▶ _Work order_: I need the lines below from the one with "This screenshot has height=942, width=1119." down to the one with "Task: Click the REBOQUE" reproduced exactly, both ends included, and nothing else.

▶ _Extracted data_:
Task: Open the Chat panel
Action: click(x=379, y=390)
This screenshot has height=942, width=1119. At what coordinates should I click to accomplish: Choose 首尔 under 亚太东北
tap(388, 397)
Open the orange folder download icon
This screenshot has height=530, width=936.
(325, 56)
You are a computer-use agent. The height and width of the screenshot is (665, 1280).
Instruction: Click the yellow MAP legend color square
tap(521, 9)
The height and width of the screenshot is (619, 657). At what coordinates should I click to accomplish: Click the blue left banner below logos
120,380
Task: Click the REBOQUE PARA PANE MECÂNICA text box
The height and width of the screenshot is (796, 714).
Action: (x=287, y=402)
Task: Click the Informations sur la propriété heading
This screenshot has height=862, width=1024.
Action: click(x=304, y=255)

==

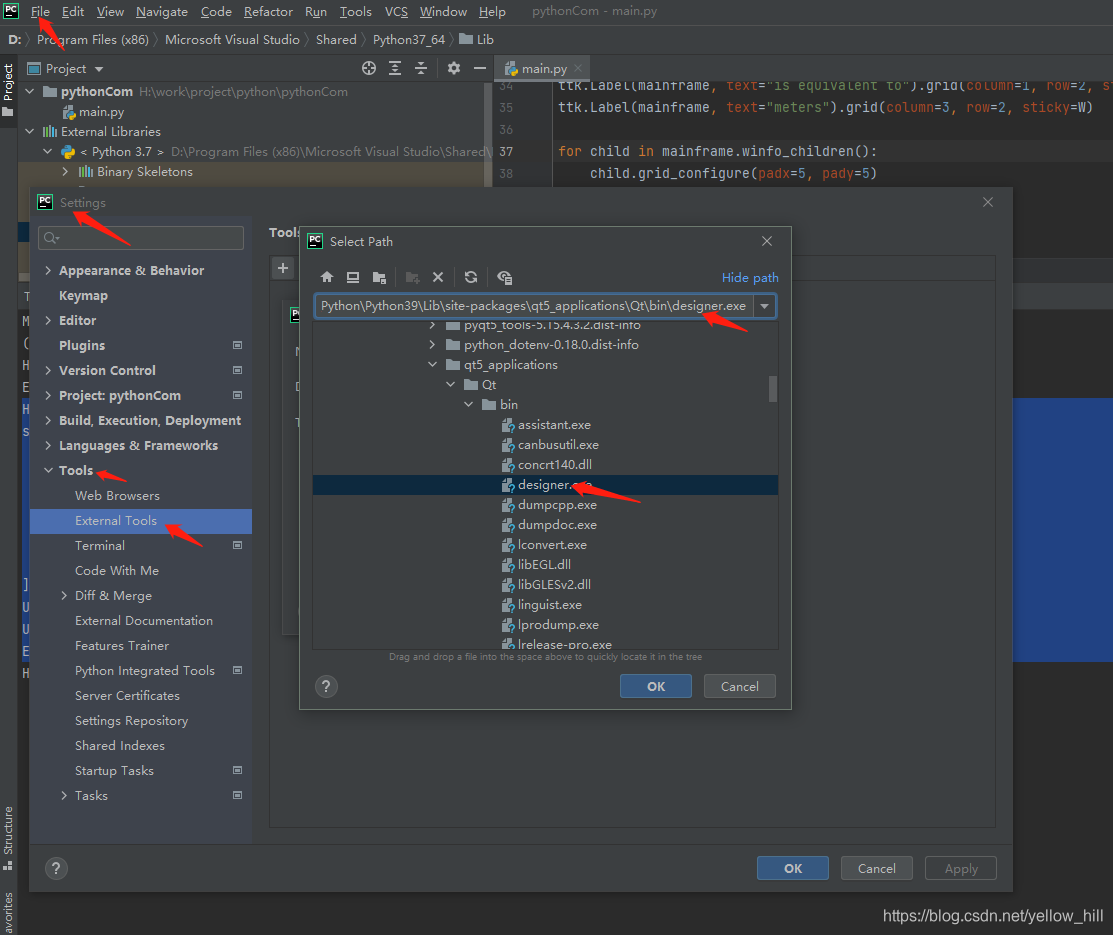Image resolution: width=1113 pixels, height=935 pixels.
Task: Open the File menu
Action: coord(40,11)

---

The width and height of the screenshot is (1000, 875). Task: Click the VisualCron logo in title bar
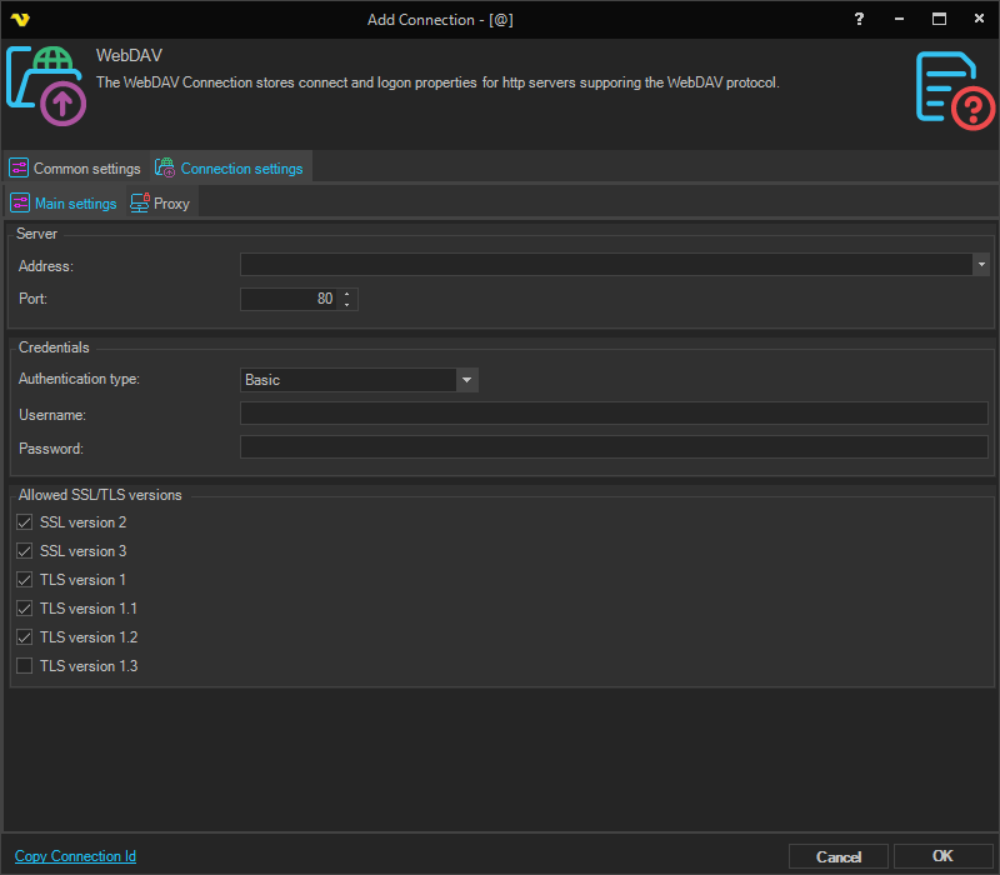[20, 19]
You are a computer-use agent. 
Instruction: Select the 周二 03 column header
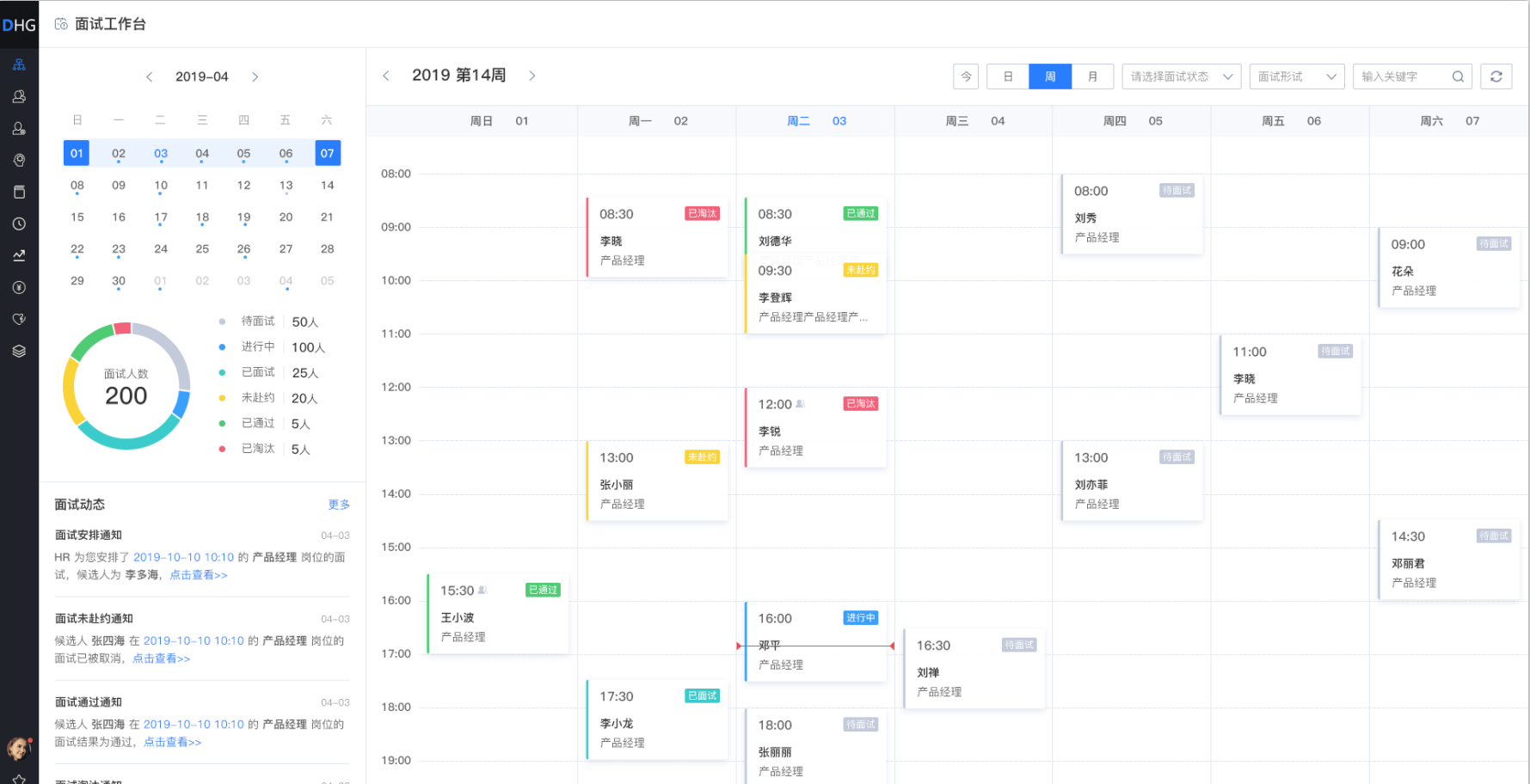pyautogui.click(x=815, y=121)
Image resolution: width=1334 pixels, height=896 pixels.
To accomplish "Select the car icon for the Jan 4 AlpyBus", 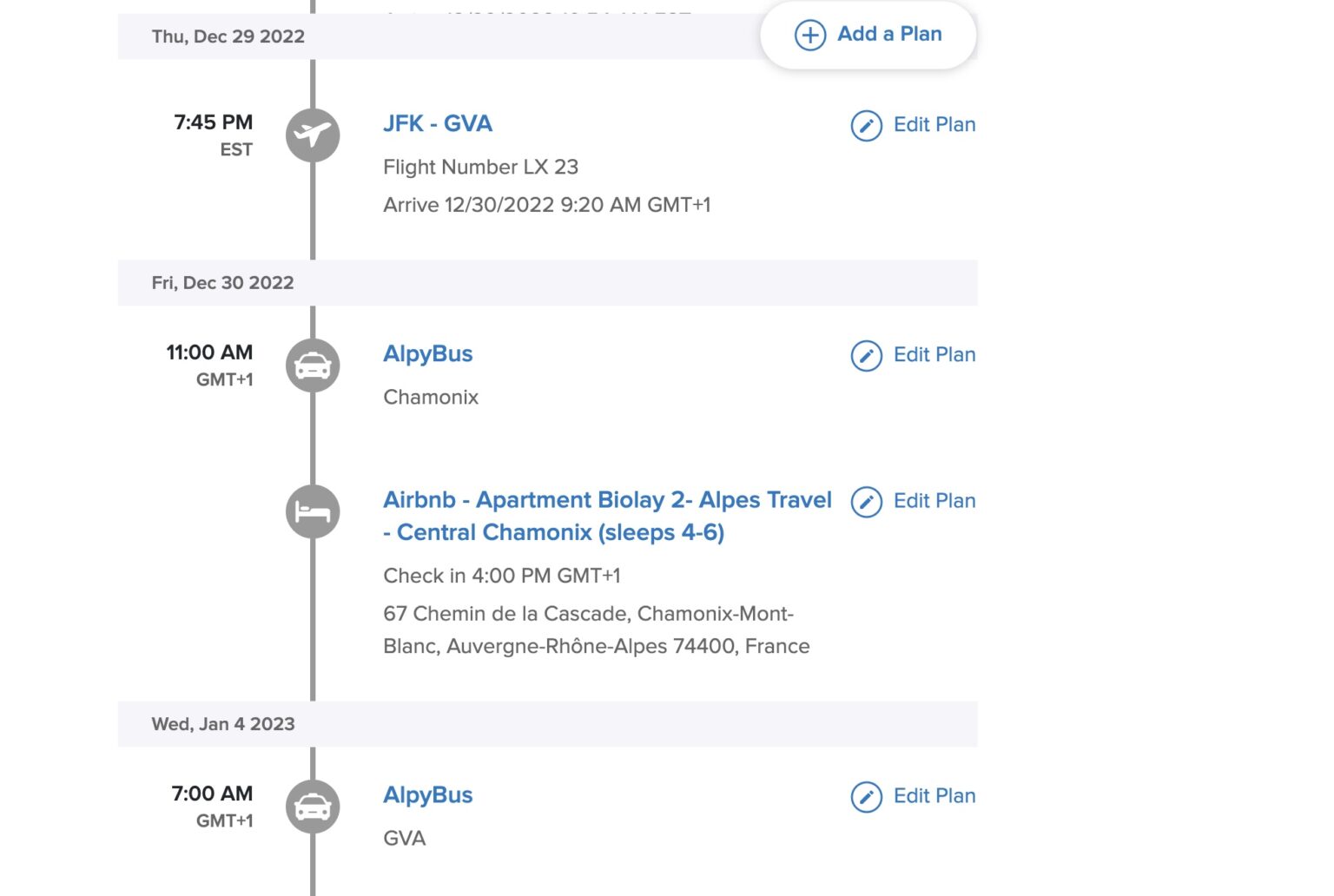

▶ _Expected answer_:
This screenshot has height=942, width=1119. At what coordinates should I click to accomplish: Choose 首尔 under 亚太东北
tap(388, 397)
Open the orange folder download icon
This screenshot has height=530, width=936.
(325, 56)
You are a computer-use agent. The height and width of the screenshot is (665, 1280).
Instruction: Click the yellow MAP legend color square
tap(521, 9)
The height and width of the screenshot is (619, 657). At what coordinates should I click to accomplish: Click the blue left banner below logos
120,380
Task: Click the REBOQUE PARA PANE MECÂNICA text box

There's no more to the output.